For all his inadequacies, which eventually resulted in his resignation from the position, Phil Simmons never once found it necessary or convenient to also serve as Head Coach of his native Trinidad & Tobago Knight Riders, while being the holder of the identical role for the West Indies. Indeed, as previously mentioned, such an occurrence as Sammy’s is not only most likely unprecedented in West Indies cricket history, but also arguably even anywhere else in the entire world.
The Daren Sammy dual Head Coach fiasco is but the latest provided evidence of the reality that West Indies cricket has now lost its moral compass. Its administrators clearly can now longer distinguish what is right from that which is fundamentally wrong!
West Indies cricket has now surely entered an era of such low standards that previously unthinkable, wholly unacceptable abnormalities as Head Coaches fulfilling dual roles, obviously unfit, obese players donning representative maroon colors, and sponsor’s logos being routinely taped onto the backs or masking tape covered on the front of team shirts for all the world to see have long since become the norm. The same standards which have now fallen so low as to allow players with grossly subpar averages to be continuously chosen to represent the once proud, now often humiliated, West Indies in all three of international cricket’ presiding formats.

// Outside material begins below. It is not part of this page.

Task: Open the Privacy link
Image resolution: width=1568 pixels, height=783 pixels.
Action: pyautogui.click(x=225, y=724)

Thankfully, if “Double Duty” Daren Sammy does somehow manage to assume a degree of objectivity that would allow him to view the performances of all Caribbean-born players at this year’s CPL without any bias, he and his fellow West Indies Selectors Chairman Desmond Haynes and Roland Butcher would have had a fair bit to be heartened by so far. In particular, as maligned as they have been for his inclusion in the West Indies T20 squad for the recently concluded series against India, Haynes, Butcher, and Sammy should now all be almost ecstatic over Roston Chase’s performances in St Lucia King’s first three matches for this year’s CPL.

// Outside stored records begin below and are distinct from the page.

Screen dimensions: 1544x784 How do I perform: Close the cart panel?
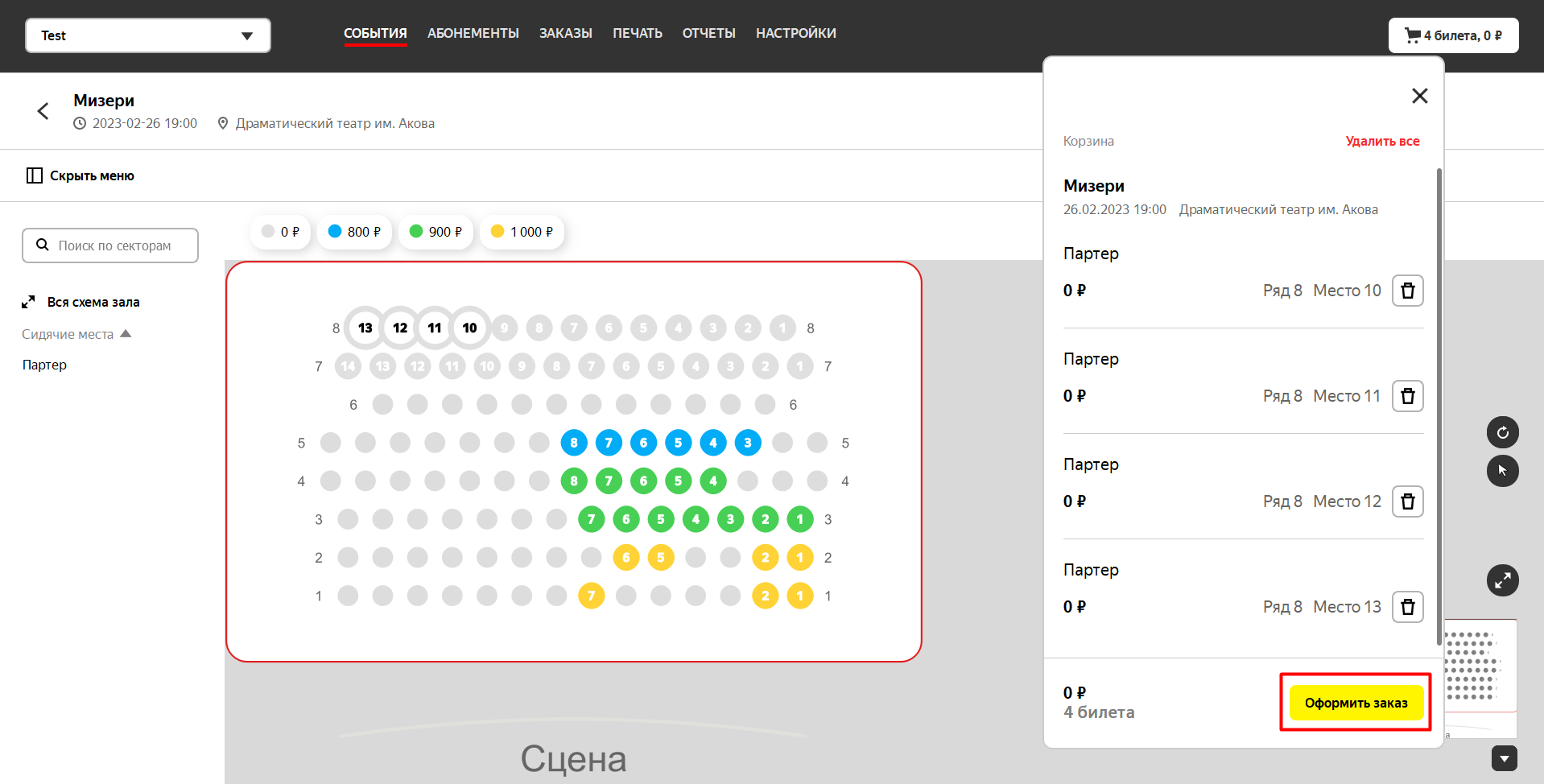[x=1419, y=96]
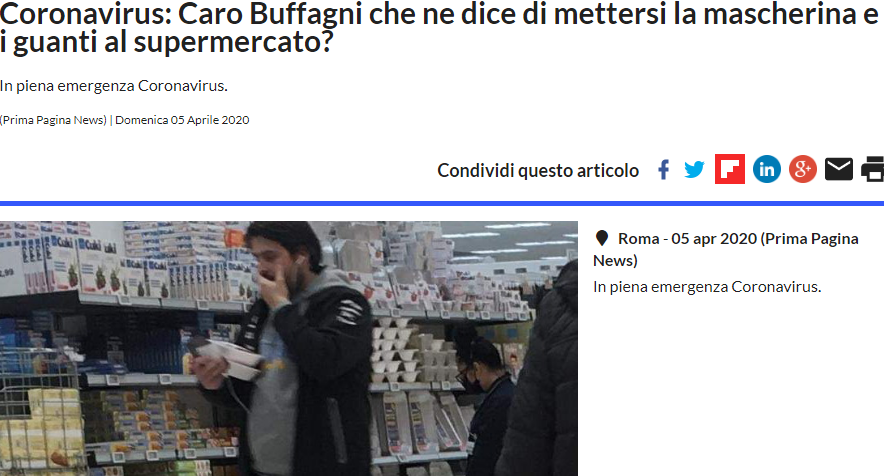This screenshot has height=476, width=884.
Task: Click the red Flipboard share icon
Action: pyautogui.click(x=730, y=169)
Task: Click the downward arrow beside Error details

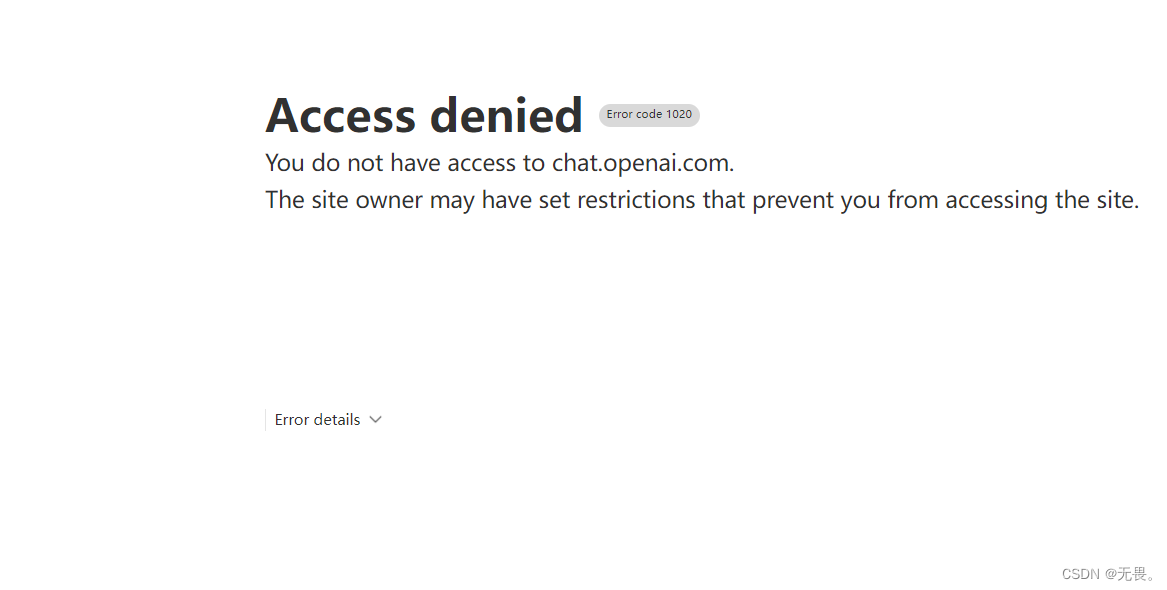Action: pos(375,419)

Chase has undoubtedly been this year’s standout Caribbean-born player so far. He has scored one fifty as a batter and taken a three-for with his off-spin bowling. He has also been a virtual livewire in the field having already taken one of the very best catches in the entire tournament.
How Chase fares over the remaining matches will be interesting to see. No less so though than the performances of Evin Lewis, Fabian Allen, Oshane Thomas, and Hayden Walsh. All of whom have been excluded from the West Indies T2oI set up within recent times for one reason or the other, but whose respective, if at top form, inclusions would undoubtedly be of immense value to the West Indies team’s improved fortunes.
There are also quite a few emerging players that the West Indies Selectors will undoubtedly be keeping their eyes on. Kirk McKenzie looked exceptionally good during his time at the crease in his debut outing for the defending champions Jamaica Tallawahs. So too did Jair McAllister in the one over he bowled for the St Lucia Kings in their rain-affected match against the Guyana Amazon Warriors. An encounter that was initially reduced to a five-over affair before being eventually completely abandoned altogether before the host’s response even got started.
McAllister’s demonstrated pace set tongues wagging. Many an optimistic Caribbean cricket fan might now, therefore, be licking their chops and entertaining fantasies of the West Indies fielding a real pace attack of Joseph, Thomas, and McAllister very soon. Far from the fabled four-prong for sure, but potentially with sufficient venom to cause severe discomfort among opposing batters.
Whether Thomas and McAllister can demonstrate any early signs during this year’s CPL of their capacity to fulfill such lofty ambitions in the near future will be interesting to see. So too will be whether the tournament itself can get back to much firmer footing in its remaining rounds, or if those matches will also provide even further fodder of an unfortunately comical nature!